→ **TASK INSTRUCTIONS**:
Print out the entries that follow exactly, missing none.

Top of DATA UNDER STUDY

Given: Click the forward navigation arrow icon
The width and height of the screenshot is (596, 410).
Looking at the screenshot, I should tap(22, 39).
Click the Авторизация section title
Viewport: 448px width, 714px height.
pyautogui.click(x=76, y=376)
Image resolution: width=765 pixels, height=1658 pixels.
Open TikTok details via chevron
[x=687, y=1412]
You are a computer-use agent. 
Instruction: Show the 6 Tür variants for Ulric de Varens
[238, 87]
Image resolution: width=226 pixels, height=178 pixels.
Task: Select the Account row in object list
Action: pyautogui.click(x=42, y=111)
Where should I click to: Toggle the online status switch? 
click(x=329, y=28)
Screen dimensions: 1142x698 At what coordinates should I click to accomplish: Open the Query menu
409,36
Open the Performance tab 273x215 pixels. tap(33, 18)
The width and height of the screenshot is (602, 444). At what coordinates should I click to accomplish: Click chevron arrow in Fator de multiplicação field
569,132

Bottom of DATA UNDER STUDY

→ **EXERCISE RESULT**:
Given: Click the forward navigation arrow icon
The width and height of the screenshot is (596, 410).
Looking at the screenshot, I should tap(22, 39).
Click the Авторизация section title
Viewport: 448px width, 714px height.
pyautogui.click(x=76, y=376)
Image resolution: width=765 pixels, height=1658 pixels.
Open TikTok details via chevron
[x=687, y=1412]
You are a computer-use agent. 
Instruction: Show the 6 Tür variants for Ulric de Varens
[238, 87]
Image resolution: width=226 pixels, height=178 pixels.
Task: Select the Account row in object list
Action: pyautogui.click(x=42, y=111)
Where should I click to: Toggle the online status switch? 
click(x=329, y=28)
Screen dimensions: 1142x698 At what coordinates should I click to accomplish: Open the Query menu
409,36
Open the Performance tab 273x215 pixels. tap(33, 18)
The width and height of the screenshot is (602, 444). At what coordinates should I click to accomplish: Click chevron arrow in Fator de multiplicação field
569,132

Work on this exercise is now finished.